» Task goal
Recast the listing below as a JSON list of strings, with one string for each line and any blank lines left out.
■ ■ ■ ■
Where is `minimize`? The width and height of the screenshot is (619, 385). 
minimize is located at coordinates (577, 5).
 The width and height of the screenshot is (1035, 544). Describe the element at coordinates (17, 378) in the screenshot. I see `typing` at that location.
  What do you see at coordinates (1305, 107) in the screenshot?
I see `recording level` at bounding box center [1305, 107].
■ ■ ■ ■
» Right answer
[
  "Where is `minimize`? The width and height of the screenshot is (619, 385). ",
  "minimize is located at coordinates (577, 5).",
  " The width and height of the screenshot is (1035, 544). Describe the element at coordinates (17, 378) in the screenshot. I see `typing` at that location.",
  "  What do you see at coordinates (1305, 107) in the screenshot?",
  "I see `recording level` at bounding box center [1305, 107]."
]